- EXERCISE -
Please copy these rows again, swapping "Viewport" for "Display area" everywhere it occurs and leaving everything else unchanged.

* * *

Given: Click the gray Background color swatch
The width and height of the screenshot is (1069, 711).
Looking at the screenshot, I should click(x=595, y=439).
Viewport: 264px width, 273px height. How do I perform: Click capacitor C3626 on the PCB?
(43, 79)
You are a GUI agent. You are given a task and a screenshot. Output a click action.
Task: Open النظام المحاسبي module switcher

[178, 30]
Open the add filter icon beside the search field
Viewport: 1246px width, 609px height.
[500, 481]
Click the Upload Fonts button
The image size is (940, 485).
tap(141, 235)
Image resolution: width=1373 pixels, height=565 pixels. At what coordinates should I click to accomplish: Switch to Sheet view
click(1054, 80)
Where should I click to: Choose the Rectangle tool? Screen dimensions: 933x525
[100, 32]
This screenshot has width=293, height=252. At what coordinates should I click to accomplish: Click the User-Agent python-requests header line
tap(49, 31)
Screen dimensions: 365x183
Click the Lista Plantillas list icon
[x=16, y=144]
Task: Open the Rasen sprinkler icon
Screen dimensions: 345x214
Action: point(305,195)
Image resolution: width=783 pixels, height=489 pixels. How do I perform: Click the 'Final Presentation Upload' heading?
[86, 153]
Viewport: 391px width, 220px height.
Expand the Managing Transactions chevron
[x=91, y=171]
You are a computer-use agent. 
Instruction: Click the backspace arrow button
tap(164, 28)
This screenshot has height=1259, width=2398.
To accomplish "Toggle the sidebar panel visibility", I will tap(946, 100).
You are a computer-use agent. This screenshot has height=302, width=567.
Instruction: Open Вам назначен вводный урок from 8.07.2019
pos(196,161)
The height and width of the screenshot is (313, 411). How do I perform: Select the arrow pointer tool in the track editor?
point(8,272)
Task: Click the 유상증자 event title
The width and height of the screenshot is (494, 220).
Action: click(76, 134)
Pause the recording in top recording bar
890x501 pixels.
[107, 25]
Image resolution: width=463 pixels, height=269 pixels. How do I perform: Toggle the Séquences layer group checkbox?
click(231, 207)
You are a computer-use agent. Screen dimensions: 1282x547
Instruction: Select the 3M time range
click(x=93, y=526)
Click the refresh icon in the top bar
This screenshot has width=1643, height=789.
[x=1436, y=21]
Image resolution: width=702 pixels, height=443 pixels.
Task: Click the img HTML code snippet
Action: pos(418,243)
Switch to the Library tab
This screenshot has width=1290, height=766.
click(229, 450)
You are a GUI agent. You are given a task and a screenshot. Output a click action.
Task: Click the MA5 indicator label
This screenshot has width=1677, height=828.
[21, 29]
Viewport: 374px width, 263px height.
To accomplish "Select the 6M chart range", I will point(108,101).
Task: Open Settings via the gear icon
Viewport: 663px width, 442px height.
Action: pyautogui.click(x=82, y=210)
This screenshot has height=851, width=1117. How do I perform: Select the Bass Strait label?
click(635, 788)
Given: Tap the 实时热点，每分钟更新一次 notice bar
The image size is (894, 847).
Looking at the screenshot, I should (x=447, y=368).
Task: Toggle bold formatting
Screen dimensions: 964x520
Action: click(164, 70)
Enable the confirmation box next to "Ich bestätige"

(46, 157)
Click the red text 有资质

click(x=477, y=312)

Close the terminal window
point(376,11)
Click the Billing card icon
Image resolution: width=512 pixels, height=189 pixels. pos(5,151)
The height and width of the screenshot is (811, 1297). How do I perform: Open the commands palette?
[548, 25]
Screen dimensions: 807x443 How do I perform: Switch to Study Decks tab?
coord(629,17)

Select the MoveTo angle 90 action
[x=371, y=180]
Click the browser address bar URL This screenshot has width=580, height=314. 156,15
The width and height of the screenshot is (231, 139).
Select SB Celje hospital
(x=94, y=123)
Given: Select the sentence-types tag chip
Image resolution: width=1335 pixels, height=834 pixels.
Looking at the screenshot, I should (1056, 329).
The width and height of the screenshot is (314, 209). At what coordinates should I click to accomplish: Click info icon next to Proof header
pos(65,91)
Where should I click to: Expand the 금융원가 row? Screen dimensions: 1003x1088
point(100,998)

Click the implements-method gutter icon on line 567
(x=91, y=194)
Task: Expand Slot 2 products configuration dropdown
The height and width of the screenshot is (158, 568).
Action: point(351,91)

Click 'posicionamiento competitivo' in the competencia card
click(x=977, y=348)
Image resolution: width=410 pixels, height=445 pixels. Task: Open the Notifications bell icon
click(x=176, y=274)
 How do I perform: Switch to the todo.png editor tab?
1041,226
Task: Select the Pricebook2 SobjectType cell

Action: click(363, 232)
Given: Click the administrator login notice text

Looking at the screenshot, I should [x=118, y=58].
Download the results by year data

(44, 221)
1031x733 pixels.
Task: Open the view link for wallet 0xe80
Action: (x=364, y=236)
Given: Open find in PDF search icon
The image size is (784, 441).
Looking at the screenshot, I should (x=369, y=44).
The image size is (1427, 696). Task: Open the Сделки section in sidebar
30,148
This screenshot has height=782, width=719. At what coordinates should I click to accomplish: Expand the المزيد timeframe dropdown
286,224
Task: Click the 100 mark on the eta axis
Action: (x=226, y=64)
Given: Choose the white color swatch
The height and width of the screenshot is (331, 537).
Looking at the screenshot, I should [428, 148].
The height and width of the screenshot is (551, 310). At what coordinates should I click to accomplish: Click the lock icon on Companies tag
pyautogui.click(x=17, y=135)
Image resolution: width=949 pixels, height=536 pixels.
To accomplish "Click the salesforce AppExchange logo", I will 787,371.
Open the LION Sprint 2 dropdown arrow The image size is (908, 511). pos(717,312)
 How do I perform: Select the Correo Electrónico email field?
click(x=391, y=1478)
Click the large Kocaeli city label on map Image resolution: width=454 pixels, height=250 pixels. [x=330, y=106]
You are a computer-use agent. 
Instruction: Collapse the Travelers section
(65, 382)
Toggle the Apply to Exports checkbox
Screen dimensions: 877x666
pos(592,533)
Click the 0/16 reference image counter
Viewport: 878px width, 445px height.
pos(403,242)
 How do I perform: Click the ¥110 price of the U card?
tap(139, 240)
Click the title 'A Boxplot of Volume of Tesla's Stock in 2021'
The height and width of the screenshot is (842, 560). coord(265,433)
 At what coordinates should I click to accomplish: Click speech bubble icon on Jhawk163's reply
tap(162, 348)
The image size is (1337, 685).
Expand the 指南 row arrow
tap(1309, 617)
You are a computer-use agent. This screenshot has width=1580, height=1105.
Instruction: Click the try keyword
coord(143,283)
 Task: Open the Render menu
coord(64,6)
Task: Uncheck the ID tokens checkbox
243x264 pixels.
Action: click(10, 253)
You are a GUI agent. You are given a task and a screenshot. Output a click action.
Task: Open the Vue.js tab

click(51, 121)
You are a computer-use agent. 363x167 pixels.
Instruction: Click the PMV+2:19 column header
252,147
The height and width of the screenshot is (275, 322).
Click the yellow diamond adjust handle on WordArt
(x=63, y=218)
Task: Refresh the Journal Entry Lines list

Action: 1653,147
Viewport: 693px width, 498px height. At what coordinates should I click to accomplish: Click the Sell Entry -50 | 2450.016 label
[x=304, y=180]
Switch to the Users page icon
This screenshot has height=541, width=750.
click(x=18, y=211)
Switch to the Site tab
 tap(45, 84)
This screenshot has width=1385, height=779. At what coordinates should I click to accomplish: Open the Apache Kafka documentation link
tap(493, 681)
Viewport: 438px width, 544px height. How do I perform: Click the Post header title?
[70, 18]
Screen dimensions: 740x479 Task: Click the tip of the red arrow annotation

* * *

- SOLVED EXERCISE -
Given: Click the gray Background color swatch
The width and height of the screenshot is (1069, 711).
Looking at the screenshot, I should click(x=595, y=439).
Display area: 264px width, 273px height. How do I perform: Click capacitor C3626 on the PCB?
(43, 79)
You are a GUI agent. You are given a task and a screenshot. Output a click action.
Task: Open النظام المحاسبي module switcher

[178, 30]
Open the add filter icon beside the search field
Display area: 1246px width, 609px height.
[500, 481]
Click the Upload Fonts button
The image size is (940, 485).
tap(141, 235)
Image resolution: width=1373 pixels, height=565 pixels. At what coordinates should I click to accomplish: Switch to Sheet view
click(1054, 80)
Where should I click to: Choose the Rectangle tool? Screen dimensions: 933x525
[100, 32]
This screenshot has width=293, height=252. At what coordinates should I click to accomplish: Click the User-Agent python-requests header line
tap(49, 31)
Screen dimensions: 365x183
Click the Lista Plantillas list icon
[x=16, y=144]
Task: Open the Rasen sprinkler icon
Screen dimensions: 345x214
Action: point(305,195)
Image resolution: width=783 pixels, height=489 pixels. How do I perform: Click the 'Final Presentation Upload' heading?
[86, 153]
Display area: 391px width, 220px height.
Expand the Managing Transactions chevron
[x=91, y=171]
You are a computer-use agent. 
Instruction: Click the backspace arrow button
tap(164, 28)
This screenshot has height=1259, width=2398.
To accomplish "Toggle the sidebar panel visibility", I will tap(946, 100).
You are a computer-use agent. This screenshot has height=302, width=567.
Instruction: Open Вам назначен вводный урок from 8.07.2019
pos(196,161)
The height and width of the screenshot is (313, 411). How do I perform: Select the arrow pointer tool in the track editor?
point(8,272)
Task: Click the 유상증자 event title
The width and height of the screenshot is (494, 220).
Action: click(76, 134)
Pause the recording in top recording bar
890x501 pixels.
[107, 25]
Image resolution: width=463 pixels, height=269 pixels. How do I perform: Toggle the Séquences layer group checkbox?
click(231, 207)
You are a computer-use agent. Screen dimensions: 1282x547
Instruction: Select the 3M time range
click(x=93, y=526)
Click the refresh icon in the top bar
This screenshot has width=1643, height=789.
[x=1436, y=21]
Image resolution: width=702 pixels, height=443 pixels.
Task: Click the img HTML code snippet
Action: pos(418,243)
Switch to the Library tab
This screenshot has width=1290, height=766.
click(229, 450)
You are a GUI agent. You are given a task and a screenshot. Output a click action.
Task: Click the MA5 indicator label
This screenshot has width=1677, height=828.
[21, 29]
Display area: 374px width, 263px height.
To accomplish "Select the 6M chart range", I will point(108,101).
Task: Open Settings via the gear icon
Display area: 663px width, 442px height.
Action: pyautogui.click(x=82, y=210)
This screenshot has height=851, width=1117. How do I perform: Select the Bass Strait label?
click(635, 788)
Given: Tap the 实时热点，每分钟更新一次 notice bar
The image size is (894, 847).
Looking at the screenshot, I should (x=447, y=368).
Task: Toggle bold formatting
Screen dimensions: 964x520
Action: click(164, 70)
Enable the confirmation box next to "Ich bestätige"

(46, 157)
Click the red text 有资质

click(x=477, y=312)

Close the terminal window
point(376,11)
Click the Billing card icon
Image resolution: width=512 pixels, height=189 pixels. pos(5,151)
The height and width of the screenshot is (811, 1297). How do I perform: Open the commands palette?
[548, 25]
Screen dimensions: 807x443 How do I perform: Switch to Study Decks tab?
coord(629,17)

Select the MoveTo angle 90 action
[x=371, y=180]
Click the browser address bar URL This screenshot has width=580, height=314. 156,15
The width and height of the screenshot is (231, 139).
Select SB Celje hospital
(x=94, y=123)
Given: Select the sentence-types tag chip
Image resolution: width=1335 pixels, height=834 pixels.
Looking at the screenshot, I should (1056, 329).
The width and height of the screenshot is (314, 209). At what coordinates should I click to accomplish: Click info icon next to Proof header
pos(65,91)
Where should I click to: Expand the 금융원가 row? Screen dimensions: 1003x1088
point(100,998)

Click the implements-method gutter icon on line 567
(x=91, y=194)
Task: Expand Slot 2 products configuration dropdown
The height and width of the screenshot is (158, 568).
Action: point(351,91)

Click 'posicionamiento competitivo' in the competencia card
click(x=977, y=348)
Image resolution: width=410 pixels, height=445 pixels. Task: Open the Notifications bell icon
click(x=176, y=274)
 How do I perform: Switch to the todo.png editor tab?
1041,226
Task: Select the Pricebook2 SobjectType cell

Action: click(363, 232)
Given: Click the administrator login notice text

Looking at the screenshot, I should [x=118, y=58].
Download the results by year data

(44, 221)
1031x733 pixels.
Task: Open the view link for wallet 0xe80
Action: (x=364, y=236)
Given: Open find in PDF search icon
The image size is (784, 441).
Looking at the screenshot, I should (x=369, y=44).
The image size is (1427, 696). Task: Open the Сделки section in sidebar
30,148
This screenshot has height=782, width=719. At what coordinates should I click to accomplish: Expand the المزيد timeframe dropdown
286,224
Task: Click the 100 mark on the eta axis
Action: (x=226, y=64)
Given: Choose the white color swatch
The height and width of the screenshot is (331, 537).
Looking at the screenshot, I should [428, 148].
The height and width of the screenshot is (551, 310). At what coordinates should I click to accomplish: Click the lock icon on Companies tag
pyautogui.click(x=17, y=135)
Image resolution: width=949 pixels, height=536 pixels.
To accomplish "Click the salesforce AppExchange logo", I will 787,371.
Open the LION Sprint 2 dropdown arrow The image size is (908, 511). pos(717,312)
 How do I perform: Select the Correo Electrónico email field?
click(x=391, y=1478)
Click the large Kocaeli city label on map Image resolution: width=454 pixels, height=250 pixels. [x=330, y=106]
You are a computer-use agent. 
Instruction: Collapse the Travelers section
(65, 382)
Toggle the Apply to Exports checkbox
Screen dimensions: 877x666
pos(592,533)
Click the 0/16 reference image counter
Display area: 878px width, 445px height.
pos(403,242)
 How do I perform: Click the ¥110 price of the U card?
tap(139, 240)
Click the title 'A Boxplot of Volume of Tesla's Stock in 2021'
The height and width of the screenshot is (842, 560). coord(265,433)
 At what coordinates should I click to accomplish: Click speech bubble icon on Jhawk163's reply
tap(162, 348)
The image size is (1337, 685).
Expand the 指南 row arrow
tap(1309, 617)
You are a computer-use agent. This screenshot has width=1580, height=1105.
Instruction: Click the try keyword
coord(143,283)
 Task: Open the Render menu
coord(64,6)
Task: Uncheck the ID tokens checkbox
243x264 pixels.
Action: click(10, 253)
You are a GUI agent. You are given a task and a screenshot. Output a click action.
Task: Open the Vue.js tab

click(51, 121)
You are a computer-use agent. 363x167 pixels.
Instruction: Click the PMV+2:19 column header
252,147
The height and width of the screenshot is (275, 322).
Click the yellow diamond adjust handle on WordArt
(x=63, y=218)
Task: Refresh the Journal Entry Lines list

Action: 1653,147
Display area: 693px width, 498px height. At what coordinates should I click to accomplish: Click the Sell Entry -50 | 2450.016 label
[x=304, y=180]
Switch to the Users page icon
This screenshot has height=541, width=750.
click(x=18, y=211)
Switch to the Site tab
 tap(45, 84)
This screenshot has width=1385, height=779. At what coordinates should I click to accomplish: Open the Apache Kafka documentation link
tap(493, 681)
Display area: 438px width, 544px height. How do I perform: Click the Post header title?
[70, 18]
Screen dimensions: 740x479 Task: Click the tip of the red arrow annotation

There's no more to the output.